Les États surinvestissent dans l’armement…
Le rapport annuel du SIPRI (Stockholm International Peace Research Institute) vient de paraître, Le communiqué qui le présente a été traduit par Aziza Riahi, de l’Observatoire des armements (ObsArm, ONG lyonnaise de référence en France, avec laquelle nous échangeons). Un de ses responsables constatela forte augmentation des importations européennes, qui représentent aujourd’hui 33 % du total mondial (en progression de 210 % par rapport à la période 2016-2020). Les livraisons à l’Ukraine depuis 2022 jouent bien sûr, mais la plupart des autres États européens se sont également mis à importer beaucoup plus d’armes.
La France est le deuxième plus grand fournisseur mondial d’armes en 2021-25, représentant 9,8 % des exportations mondiales, en progression de 21 % (en direction de l’Inde, 24 % ; l’Égypte, 11 % ; la Grèce, 10 %…). Les exportations françaises ont plus que quintuplé vers l’Europe (+ 452 %), mais près de 80 % d’entre elles continuent de se faire en dehors.
Israël, septième plus grand exportateur d’armes (4,4 %), dépasse pour la première fois le Royaume-Uni (3,4 %). Ce pays se concentre sur les systèmes de défense aérienne, mais doit importer plusieurs types d’équipements essentiels, dont les bombes guidées, les missiles (américains principalement, mais la France peut fournir des sous-ensembles).
Contrairement à une perception répandue, l’Asie est plutôt en retrait (-20%), notamment la Chine (-72%), et même l’Inde (-4%). Par contre, le Japon (+76 %) et Taïwan (+54 %) se réarment massivement, face à la menace chinoise. L’inde a, de son coté, à faire avec l’affrontement larvé face au Pakistan.
Au Moyen-Orient, les importations d’armes ont diminué de 13 %, mais plusieurs pays figurent parmi les dix plus grands importateurs d’armes au monde : l’Arabie saoudite (6,8 %), le Qatar (6,4 %) et le Koweït (2,8 %). L’actuelle guerre contre l’Iran devrait relancer cette course à l’armement.
Dans le reste du monde :
– Les importations par les États africains ont chuté de 41 %, avec des variantes en Algérie (-78 %), au Maroc (+12 %).

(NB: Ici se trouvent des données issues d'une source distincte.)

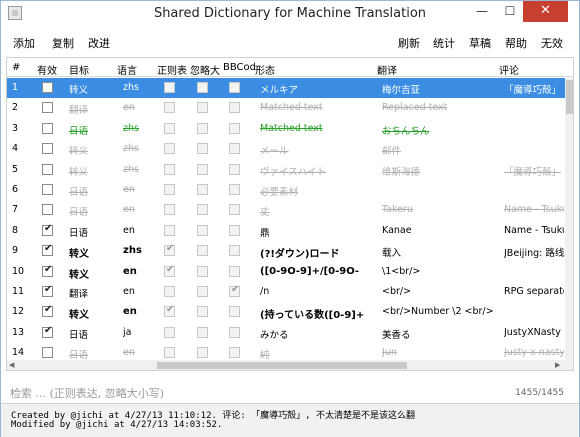 The image size is (580, 437). What do you see at coordinates (63, 43) in the screenshot?
I see `copy-button: 复制` at bounding box center [63, 43].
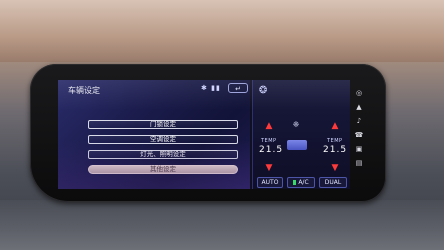  I want to click on left-temp-down-icon: ▼, so click(269, 168).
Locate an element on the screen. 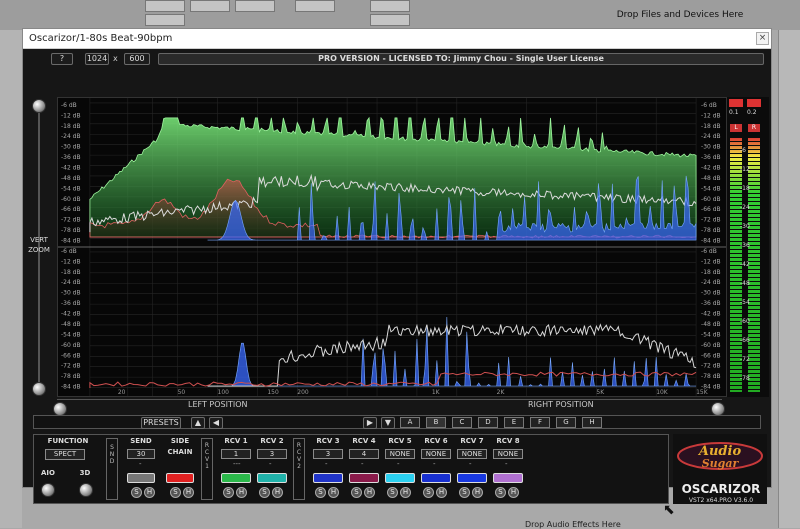 The height and width of the screenshot is (529, 800). close-button: × is located at coordinates (762, 38).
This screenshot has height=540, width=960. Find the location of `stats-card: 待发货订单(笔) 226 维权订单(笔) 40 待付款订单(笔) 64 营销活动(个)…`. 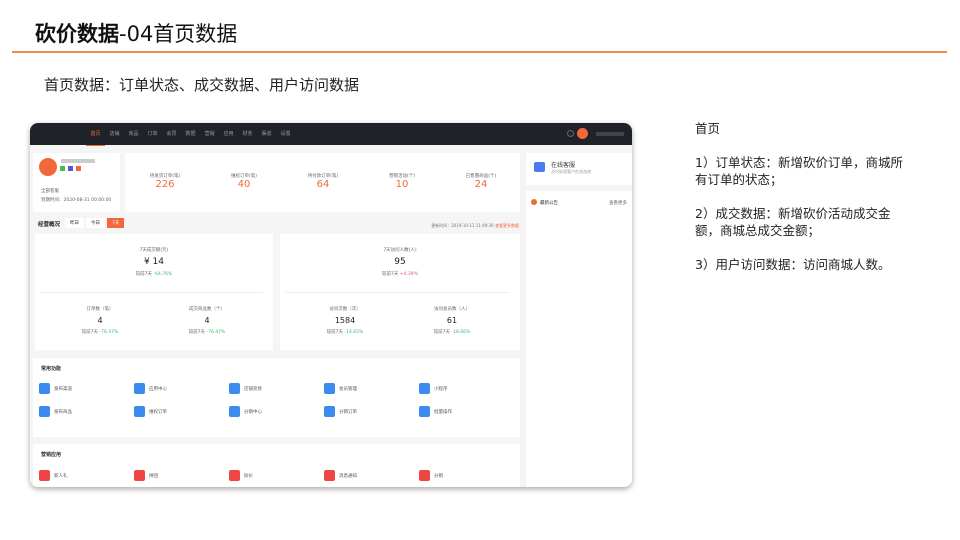

stats-card: 待发货订单(笔) 226 维权订单(笔) 40 待付款订单(笔) 64 营销活动(个)… is located at coordinates (322, 182).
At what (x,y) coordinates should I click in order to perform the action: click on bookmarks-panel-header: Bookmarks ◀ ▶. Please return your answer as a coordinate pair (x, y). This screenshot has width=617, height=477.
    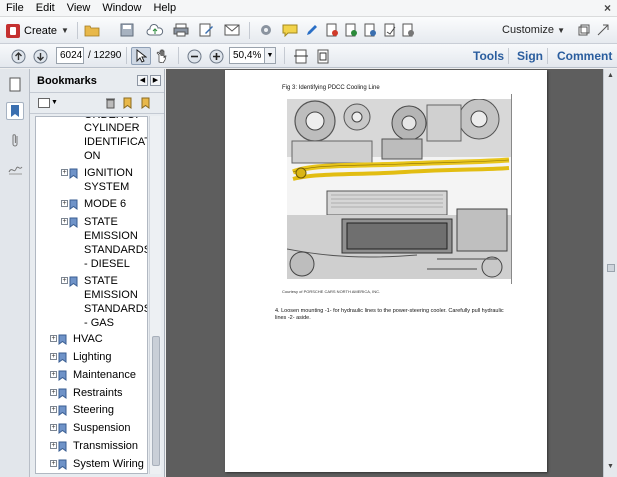
    Looking at the image, I should click on (97, 81).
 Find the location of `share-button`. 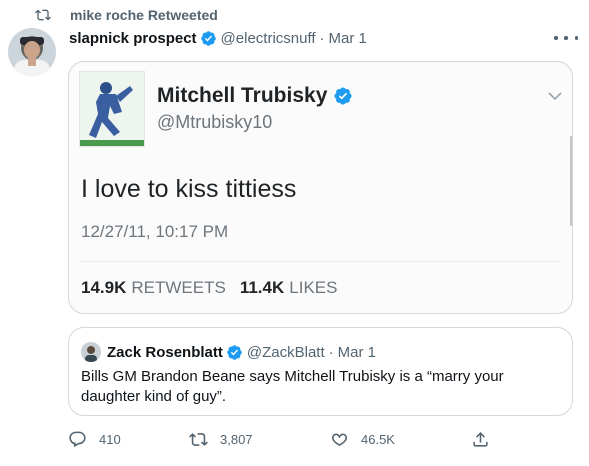

share-button is located at coordinates (486, 439).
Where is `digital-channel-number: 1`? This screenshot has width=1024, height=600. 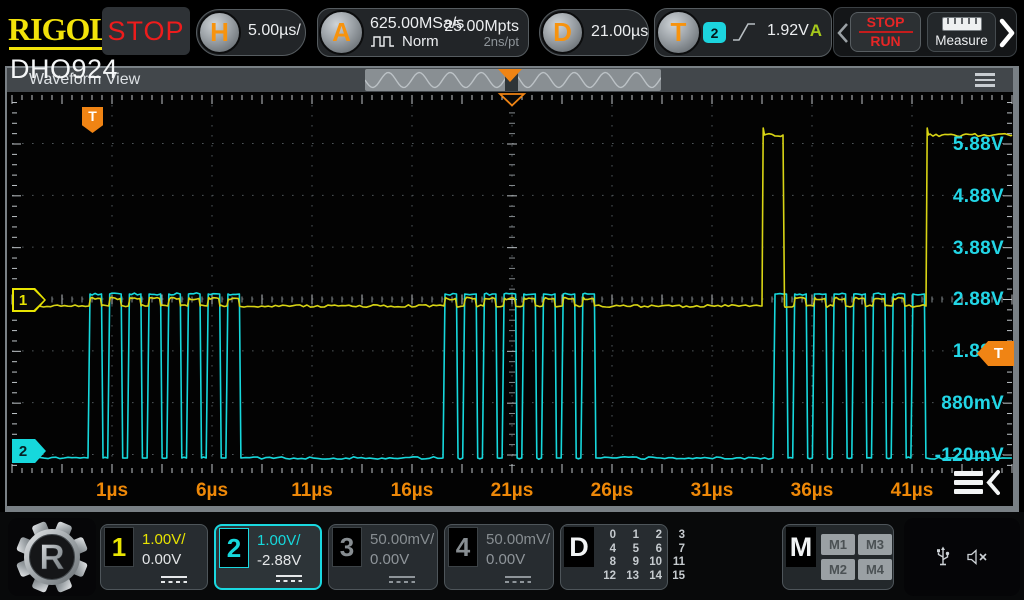
digital-channel-number: 1 is located at coordinates (636, 535).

– celles par les États d’Amérique du Sud ont augmenté de 31 %.
« Si vis pacem, para bellum » (si tu veux la paix, prépare la guerre) est cet adage bête … et méchant des militaristes de tout poil qui revient en force aujourd’hui. Il est simple de vérifier que la Russie (qui a doublé son investissement militaire depuis 2015), ou Israël, qui y consacre 8,8 % de son PIB, n’ont pas vraiment renoncé à faire la guerre…
La chercheuse Séverine Autesserre (université Columbia, USA) défend une approche de la paix « par le bas« , qui consiste à redonner le pouvoir aux « citoyens ordinaires ». Son livre : « Sur les fronts de la paix. Guide de l’activiste pour un monde nouveau » (éditions de la Maison des sciences de l’homme).